A Python library for biclustering with functional data
Project description
BiFuncLib: A Python library for biclustering with functional data
BiFuncLib is a Python package that aggregates multiple biclustering methods.
Our package provides biclustering methods for both functional and scalar data (mainly for functional data). The functional-data approaches are further divided into biclustering and local clustering variants. A small set of scalar-data biclustering algorithms has also been included to ensure the package’s extensibility.

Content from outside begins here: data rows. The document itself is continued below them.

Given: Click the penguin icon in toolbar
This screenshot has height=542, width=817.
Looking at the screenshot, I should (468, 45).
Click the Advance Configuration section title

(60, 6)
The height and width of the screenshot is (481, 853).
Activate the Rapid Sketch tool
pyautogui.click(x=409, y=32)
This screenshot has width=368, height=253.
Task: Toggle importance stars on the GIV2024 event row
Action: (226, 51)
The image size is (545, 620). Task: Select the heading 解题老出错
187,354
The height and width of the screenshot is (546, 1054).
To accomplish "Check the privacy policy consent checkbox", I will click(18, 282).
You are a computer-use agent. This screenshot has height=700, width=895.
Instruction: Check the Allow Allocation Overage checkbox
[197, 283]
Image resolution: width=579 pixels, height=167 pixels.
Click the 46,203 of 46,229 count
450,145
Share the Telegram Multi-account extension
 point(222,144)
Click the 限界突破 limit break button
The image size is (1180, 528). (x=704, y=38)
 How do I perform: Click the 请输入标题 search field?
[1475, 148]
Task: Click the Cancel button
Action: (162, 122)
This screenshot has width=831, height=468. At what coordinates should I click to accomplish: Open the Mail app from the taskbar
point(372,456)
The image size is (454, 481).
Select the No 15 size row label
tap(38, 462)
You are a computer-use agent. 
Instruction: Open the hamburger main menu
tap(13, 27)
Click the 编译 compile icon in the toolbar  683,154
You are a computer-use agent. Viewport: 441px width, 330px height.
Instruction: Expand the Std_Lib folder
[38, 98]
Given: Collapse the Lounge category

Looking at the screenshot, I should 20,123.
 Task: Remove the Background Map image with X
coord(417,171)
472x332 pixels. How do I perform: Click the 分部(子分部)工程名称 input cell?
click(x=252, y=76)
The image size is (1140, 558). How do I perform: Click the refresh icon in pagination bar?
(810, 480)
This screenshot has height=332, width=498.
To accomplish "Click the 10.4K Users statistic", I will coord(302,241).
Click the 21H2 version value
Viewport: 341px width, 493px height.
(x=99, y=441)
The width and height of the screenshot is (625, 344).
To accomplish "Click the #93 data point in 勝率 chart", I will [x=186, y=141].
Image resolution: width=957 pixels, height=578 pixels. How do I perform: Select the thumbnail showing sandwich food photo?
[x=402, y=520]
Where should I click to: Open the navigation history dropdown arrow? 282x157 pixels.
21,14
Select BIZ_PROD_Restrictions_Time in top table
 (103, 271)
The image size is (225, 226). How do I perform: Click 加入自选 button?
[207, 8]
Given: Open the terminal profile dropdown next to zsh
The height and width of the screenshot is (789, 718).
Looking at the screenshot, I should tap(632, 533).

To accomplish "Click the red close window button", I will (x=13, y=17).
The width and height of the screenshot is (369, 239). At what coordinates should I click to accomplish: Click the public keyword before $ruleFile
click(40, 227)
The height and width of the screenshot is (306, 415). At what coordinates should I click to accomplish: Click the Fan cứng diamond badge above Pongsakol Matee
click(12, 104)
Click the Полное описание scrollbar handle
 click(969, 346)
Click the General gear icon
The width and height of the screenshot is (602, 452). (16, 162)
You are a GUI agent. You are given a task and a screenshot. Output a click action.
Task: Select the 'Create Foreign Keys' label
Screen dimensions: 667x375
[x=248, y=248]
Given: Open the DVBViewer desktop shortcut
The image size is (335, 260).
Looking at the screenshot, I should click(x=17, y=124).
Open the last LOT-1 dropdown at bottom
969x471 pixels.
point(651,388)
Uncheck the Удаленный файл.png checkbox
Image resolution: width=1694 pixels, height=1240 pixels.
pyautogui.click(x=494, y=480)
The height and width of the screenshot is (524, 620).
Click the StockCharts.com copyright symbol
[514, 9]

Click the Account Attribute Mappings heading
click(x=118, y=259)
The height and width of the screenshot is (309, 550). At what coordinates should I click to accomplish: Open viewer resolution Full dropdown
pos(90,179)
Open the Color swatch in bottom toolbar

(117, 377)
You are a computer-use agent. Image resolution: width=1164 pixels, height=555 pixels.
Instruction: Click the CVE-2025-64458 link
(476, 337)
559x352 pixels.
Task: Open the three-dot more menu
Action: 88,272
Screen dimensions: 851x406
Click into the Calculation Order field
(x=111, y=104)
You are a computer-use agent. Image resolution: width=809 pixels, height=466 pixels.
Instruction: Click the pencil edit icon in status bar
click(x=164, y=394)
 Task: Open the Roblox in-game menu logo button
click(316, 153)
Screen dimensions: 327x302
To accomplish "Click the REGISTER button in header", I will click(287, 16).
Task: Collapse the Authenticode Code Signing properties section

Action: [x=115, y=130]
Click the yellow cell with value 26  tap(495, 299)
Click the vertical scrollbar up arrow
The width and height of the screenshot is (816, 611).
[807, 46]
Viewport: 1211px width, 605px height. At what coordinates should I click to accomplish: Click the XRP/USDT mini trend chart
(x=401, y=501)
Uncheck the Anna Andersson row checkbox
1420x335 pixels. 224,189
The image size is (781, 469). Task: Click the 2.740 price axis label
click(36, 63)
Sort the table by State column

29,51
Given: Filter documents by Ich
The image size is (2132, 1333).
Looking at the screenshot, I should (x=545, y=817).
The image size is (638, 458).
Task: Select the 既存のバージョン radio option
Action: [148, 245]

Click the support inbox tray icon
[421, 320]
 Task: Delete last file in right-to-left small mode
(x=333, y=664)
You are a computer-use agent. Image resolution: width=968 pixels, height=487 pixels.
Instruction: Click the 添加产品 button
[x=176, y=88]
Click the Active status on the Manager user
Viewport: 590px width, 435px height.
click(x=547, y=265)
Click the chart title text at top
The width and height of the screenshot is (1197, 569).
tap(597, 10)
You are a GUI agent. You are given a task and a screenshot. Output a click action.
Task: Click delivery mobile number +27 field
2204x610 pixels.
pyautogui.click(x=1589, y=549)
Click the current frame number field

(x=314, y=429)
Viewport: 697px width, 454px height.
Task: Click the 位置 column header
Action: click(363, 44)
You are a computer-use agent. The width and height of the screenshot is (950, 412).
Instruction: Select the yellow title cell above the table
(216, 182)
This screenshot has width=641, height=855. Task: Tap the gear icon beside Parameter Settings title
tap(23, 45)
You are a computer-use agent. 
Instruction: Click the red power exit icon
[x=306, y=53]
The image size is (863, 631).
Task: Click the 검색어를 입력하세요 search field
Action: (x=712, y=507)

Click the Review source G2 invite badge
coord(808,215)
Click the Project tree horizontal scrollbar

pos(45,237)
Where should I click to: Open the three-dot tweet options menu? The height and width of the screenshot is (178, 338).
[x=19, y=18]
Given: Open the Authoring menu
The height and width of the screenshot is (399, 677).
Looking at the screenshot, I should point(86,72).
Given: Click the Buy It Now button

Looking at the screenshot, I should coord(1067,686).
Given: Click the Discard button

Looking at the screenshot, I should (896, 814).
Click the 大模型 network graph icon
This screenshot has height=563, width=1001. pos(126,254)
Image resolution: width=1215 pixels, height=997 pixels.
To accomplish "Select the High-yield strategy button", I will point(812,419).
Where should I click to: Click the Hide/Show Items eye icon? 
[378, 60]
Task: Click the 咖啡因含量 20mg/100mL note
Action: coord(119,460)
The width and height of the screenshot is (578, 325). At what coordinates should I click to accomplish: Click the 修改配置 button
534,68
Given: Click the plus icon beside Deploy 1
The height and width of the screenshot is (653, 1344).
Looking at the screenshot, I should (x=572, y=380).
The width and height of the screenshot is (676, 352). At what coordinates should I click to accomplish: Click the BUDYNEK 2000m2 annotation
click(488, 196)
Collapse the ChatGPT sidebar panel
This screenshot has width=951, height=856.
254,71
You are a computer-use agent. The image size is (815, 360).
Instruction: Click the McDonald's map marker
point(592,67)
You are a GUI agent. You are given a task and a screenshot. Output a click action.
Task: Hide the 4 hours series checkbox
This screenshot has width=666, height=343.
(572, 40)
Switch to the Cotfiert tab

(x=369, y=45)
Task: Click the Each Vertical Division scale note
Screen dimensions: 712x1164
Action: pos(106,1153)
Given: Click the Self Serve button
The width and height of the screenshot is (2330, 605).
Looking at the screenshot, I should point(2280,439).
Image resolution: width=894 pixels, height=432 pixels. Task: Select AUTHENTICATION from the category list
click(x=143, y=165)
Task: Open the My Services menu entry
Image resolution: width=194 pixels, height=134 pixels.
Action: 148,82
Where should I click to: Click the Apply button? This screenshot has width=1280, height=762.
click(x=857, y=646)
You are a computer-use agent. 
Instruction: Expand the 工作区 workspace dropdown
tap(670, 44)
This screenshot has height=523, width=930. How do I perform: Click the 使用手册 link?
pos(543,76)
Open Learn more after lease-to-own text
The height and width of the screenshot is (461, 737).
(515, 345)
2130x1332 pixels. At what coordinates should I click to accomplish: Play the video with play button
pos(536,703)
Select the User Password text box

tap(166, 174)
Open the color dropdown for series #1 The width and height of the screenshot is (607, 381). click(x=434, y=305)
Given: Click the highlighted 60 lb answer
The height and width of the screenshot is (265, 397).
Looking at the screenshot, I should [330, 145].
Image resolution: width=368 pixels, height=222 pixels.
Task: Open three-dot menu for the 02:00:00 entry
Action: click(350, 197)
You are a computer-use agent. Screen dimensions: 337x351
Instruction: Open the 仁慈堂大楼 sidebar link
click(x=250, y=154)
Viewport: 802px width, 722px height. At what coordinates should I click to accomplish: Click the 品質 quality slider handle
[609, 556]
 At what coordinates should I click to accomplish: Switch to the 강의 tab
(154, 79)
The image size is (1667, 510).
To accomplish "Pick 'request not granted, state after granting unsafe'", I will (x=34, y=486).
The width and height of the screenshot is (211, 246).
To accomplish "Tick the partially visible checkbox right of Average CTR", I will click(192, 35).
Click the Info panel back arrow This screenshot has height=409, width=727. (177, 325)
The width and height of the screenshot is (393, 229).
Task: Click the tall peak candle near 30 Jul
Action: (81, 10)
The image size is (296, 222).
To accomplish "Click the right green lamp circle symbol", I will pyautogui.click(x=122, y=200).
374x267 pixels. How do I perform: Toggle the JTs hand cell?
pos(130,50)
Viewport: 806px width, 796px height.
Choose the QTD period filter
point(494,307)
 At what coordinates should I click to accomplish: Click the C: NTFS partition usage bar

For functional data, in standard biclustering, each sample contains multiple functions, and the algorithm jointly clusters both samples and these functions across the entire dataset. In contrast, local clustering assumes only one function per sample; it segments that single function into local pieces and then performs biclustering on the resulting sub-functions.
Methods
This package is capable of handling a variety of biclustering methods, by category:
Functional data (biclustering)
- FunFEM (EM algorithm)
- FunLBM (Latent Block Model)
- FunCC (Cheng and Church)
- FunPF (Penalized Fusion)
Functional data (local clustering)
- FunSparse (Sparse clustering)
- FunSAS (Sparse And Smooth)
- FunLocal (Local clustering)
Scalar data
- Bimax (divide-and-conquer algorithm)
- SSVD (Sparse Singular Value Decomposition)
- CVX (ConVeX biclustering)
BiFuncLib unifies these approaches into a comprehensive and easily extensible biclustering toolkit. The framework is shown below.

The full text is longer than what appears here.